Description of the task: Among the lines below, copy exactly those from the one with "Task: Sort by the Member column header" through the one with "Given: Click the highlight", counting both ends.

________________

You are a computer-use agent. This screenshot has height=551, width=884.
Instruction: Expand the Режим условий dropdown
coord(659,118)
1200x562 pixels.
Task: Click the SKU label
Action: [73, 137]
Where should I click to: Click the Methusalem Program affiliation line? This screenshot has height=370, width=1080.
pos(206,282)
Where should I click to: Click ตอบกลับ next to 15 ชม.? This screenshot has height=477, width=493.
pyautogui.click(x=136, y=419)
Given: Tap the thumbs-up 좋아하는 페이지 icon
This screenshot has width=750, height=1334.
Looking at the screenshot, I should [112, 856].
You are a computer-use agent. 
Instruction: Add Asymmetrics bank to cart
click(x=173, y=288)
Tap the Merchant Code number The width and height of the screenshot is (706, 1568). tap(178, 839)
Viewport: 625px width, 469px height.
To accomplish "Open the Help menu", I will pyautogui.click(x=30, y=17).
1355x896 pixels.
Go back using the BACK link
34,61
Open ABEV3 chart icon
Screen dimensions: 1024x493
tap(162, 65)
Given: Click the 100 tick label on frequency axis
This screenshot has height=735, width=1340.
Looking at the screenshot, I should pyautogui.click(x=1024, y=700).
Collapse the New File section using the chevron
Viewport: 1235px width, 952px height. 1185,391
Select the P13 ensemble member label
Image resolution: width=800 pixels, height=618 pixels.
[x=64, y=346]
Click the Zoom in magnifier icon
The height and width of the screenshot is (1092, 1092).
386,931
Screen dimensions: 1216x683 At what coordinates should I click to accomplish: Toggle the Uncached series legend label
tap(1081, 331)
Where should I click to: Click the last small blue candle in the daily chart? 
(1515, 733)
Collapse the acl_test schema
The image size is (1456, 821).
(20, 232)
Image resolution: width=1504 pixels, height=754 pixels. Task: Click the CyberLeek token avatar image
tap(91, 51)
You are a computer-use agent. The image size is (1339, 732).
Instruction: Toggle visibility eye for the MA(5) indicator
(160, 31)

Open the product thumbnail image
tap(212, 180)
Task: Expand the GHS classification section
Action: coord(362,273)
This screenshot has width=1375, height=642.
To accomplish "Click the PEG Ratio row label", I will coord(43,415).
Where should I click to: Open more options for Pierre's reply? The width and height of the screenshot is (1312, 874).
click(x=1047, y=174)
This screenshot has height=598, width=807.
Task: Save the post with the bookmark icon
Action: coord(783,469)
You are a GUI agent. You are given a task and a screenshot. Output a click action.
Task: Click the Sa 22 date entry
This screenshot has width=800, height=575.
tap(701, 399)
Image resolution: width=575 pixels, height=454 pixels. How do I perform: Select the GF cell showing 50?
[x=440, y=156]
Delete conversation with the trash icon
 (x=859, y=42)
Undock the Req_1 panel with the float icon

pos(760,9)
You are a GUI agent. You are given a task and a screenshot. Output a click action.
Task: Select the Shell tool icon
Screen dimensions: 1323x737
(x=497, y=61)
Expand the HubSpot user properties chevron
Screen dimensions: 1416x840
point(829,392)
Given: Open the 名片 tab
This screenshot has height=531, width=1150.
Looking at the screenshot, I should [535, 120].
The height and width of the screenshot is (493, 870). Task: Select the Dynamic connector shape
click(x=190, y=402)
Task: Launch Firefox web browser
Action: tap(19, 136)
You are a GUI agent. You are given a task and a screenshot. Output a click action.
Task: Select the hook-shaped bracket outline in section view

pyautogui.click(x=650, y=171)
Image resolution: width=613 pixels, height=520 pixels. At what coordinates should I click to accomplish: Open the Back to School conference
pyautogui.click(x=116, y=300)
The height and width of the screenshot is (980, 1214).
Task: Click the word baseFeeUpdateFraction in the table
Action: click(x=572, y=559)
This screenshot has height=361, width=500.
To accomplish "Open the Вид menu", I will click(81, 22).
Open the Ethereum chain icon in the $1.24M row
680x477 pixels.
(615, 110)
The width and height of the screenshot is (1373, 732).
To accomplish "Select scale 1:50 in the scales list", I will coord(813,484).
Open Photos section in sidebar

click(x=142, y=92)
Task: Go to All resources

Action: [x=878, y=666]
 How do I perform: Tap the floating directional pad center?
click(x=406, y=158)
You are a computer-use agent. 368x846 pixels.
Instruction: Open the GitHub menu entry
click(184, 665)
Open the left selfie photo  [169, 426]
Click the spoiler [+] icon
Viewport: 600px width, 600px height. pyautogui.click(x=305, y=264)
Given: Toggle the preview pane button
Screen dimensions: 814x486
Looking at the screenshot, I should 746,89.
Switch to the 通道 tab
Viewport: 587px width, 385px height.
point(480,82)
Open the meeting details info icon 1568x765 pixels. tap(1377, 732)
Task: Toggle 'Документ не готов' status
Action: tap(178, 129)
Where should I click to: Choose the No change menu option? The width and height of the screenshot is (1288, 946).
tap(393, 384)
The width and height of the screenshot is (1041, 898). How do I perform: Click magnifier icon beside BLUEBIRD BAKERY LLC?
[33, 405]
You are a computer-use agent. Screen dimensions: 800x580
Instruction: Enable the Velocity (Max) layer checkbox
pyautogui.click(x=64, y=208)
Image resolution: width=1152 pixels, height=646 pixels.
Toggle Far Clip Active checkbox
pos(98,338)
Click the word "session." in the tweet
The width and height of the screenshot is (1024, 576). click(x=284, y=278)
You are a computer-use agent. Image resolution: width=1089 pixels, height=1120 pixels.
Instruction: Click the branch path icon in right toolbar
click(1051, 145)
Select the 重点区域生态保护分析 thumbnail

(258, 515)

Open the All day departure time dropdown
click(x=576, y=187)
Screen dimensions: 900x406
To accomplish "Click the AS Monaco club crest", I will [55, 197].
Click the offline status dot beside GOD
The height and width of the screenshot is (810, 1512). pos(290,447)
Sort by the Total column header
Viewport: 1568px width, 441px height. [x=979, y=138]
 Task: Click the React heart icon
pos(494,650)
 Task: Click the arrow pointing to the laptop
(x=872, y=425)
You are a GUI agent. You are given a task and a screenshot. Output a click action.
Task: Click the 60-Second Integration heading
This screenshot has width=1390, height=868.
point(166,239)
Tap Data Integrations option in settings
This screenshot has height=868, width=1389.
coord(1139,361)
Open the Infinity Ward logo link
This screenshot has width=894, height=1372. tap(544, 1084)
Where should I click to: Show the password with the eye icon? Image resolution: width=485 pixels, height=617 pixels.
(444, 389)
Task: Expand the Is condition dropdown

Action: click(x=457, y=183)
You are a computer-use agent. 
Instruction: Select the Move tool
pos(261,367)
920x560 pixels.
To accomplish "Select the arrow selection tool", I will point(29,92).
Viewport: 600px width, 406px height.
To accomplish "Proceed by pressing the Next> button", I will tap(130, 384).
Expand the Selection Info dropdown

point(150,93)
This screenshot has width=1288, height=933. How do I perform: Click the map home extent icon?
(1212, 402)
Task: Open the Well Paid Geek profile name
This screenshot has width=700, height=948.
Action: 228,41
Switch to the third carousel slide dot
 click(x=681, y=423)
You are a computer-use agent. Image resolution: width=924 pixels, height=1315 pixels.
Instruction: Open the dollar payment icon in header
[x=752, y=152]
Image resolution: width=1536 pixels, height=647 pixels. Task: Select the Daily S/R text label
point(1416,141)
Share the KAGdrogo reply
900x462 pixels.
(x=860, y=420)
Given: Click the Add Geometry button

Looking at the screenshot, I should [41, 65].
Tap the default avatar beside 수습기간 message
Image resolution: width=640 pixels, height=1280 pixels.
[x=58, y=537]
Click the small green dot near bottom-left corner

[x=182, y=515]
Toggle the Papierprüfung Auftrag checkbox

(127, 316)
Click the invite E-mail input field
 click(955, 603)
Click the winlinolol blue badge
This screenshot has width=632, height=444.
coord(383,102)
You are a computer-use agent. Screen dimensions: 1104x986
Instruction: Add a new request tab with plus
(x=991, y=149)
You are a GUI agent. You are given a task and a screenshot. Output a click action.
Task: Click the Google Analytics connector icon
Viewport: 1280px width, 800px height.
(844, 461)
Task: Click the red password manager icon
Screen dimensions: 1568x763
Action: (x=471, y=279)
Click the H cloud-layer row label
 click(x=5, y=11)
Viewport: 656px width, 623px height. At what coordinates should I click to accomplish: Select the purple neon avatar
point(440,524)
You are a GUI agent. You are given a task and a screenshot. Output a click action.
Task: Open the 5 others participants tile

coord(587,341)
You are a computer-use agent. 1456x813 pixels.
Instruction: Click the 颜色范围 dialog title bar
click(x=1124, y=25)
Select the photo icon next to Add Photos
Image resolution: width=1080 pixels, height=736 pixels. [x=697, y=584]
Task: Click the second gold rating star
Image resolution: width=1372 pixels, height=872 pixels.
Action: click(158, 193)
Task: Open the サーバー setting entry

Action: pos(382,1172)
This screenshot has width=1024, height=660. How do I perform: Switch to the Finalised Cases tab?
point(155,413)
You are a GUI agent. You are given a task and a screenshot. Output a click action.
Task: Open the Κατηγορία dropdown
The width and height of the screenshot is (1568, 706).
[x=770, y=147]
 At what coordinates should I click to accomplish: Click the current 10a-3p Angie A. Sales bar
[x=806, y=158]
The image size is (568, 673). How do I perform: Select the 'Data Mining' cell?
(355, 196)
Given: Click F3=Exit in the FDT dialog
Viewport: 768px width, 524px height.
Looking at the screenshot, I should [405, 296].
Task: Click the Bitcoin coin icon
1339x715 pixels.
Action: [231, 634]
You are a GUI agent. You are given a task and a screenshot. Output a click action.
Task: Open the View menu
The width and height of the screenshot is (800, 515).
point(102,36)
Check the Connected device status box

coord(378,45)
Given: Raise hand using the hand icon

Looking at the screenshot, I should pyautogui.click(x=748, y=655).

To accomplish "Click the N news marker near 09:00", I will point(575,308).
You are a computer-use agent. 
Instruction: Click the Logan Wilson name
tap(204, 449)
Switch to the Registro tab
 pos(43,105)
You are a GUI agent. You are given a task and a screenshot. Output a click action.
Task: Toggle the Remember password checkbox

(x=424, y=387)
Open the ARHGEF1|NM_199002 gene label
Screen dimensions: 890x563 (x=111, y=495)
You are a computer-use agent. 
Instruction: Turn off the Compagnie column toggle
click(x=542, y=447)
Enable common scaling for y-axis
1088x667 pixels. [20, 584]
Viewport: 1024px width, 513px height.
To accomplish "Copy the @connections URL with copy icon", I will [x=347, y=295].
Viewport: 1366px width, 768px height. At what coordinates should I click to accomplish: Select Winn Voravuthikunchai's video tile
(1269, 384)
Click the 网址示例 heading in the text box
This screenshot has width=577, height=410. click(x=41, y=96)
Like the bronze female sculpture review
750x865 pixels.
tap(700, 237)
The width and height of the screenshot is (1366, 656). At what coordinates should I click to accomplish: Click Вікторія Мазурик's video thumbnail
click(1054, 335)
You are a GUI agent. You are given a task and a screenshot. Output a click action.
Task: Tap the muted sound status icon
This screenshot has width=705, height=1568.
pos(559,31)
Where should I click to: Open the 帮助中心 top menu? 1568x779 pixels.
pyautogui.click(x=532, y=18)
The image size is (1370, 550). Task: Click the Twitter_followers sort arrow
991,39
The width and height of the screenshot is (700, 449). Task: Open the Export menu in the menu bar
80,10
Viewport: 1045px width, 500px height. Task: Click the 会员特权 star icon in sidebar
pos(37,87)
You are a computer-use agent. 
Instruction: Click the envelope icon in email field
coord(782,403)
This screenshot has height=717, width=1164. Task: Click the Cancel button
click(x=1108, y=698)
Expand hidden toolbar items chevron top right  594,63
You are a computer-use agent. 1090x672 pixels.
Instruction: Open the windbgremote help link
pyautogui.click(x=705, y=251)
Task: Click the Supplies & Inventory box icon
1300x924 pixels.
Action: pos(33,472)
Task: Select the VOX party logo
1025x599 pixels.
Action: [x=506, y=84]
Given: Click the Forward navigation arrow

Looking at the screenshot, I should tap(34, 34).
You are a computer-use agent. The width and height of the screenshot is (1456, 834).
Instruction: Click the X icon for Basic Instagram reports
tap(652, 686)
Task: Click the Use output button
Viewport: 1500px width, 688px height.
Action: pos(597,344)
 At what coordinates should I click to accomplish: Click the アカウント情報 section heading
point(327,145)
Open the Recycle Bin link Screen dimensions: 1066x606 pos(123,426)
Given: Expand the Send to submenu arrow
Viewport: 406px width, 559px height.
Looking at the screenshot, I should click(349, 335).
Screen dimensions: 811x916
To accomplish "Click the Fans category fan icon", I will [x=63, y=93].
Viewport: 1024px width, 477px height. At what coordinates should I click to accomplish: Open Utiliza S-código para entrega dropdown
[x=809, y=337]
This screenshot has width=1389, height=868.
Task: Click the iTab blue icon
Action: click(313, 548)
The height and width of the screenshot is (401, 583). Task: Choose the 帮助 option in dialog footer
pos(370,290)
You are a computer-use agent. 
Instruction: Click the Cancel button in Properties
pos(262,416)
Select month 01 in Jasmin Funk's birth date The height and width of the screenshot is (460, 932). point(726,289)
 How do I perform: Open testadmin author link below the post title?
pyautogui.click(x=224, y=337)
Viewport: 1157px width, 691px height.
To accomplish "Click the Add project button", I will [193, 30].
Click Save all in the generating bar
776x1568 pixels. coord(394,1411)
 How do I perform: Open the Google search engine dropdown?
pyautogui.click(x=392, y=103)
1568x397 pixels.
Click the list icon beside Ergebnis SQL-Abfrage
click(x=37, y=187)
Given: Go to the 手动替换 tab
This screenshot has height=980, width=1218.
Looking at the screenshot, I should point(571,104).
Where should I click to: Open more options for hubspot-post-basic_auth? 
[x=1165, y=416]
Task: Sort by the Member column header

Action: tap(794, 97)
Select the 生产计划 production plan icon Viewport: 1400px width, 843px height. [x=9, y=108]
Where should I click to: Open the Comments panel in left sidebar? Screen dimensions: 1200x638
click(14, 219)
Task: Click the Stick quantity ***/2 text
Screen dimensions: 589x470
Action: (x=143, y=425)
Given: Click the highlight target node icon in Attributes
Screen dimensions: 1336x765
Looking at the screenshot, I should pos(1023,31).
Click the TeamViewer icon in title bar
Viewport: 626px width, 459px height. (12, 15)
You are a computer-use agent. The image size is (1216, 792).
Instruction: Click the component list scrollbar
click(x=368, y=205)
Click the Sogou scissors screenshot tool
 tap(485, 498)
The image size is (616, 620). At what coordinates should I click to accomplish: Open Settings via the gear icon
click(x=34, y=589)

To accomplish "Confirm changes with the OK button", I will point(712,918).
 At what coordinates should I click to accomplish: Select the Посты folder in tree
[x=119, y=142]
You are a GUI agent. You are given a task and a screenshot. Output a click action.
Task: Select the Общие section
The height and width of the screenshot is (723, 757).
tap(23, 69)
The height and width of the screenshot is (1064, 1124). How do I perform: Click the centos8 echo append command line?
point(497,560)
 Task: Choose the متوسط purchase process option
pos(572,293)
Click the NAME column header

________________

The completed task:
Task: Sort by the Member column header

Action: tap(794, 97)
Select the 生产计划 production plan icon Viewport: 1400px width, 843px height. [x=9, y=108]
Where should I click to: Open the Comments panel in left sidebar? Screen dimensions: 1200x638
click(14, 219)
Task: Click the Stick quantity ***/2 text
Screen dimensions: 589x470
Action: (x=143, y=425)
Given: Click the highlight target node icon in Attributes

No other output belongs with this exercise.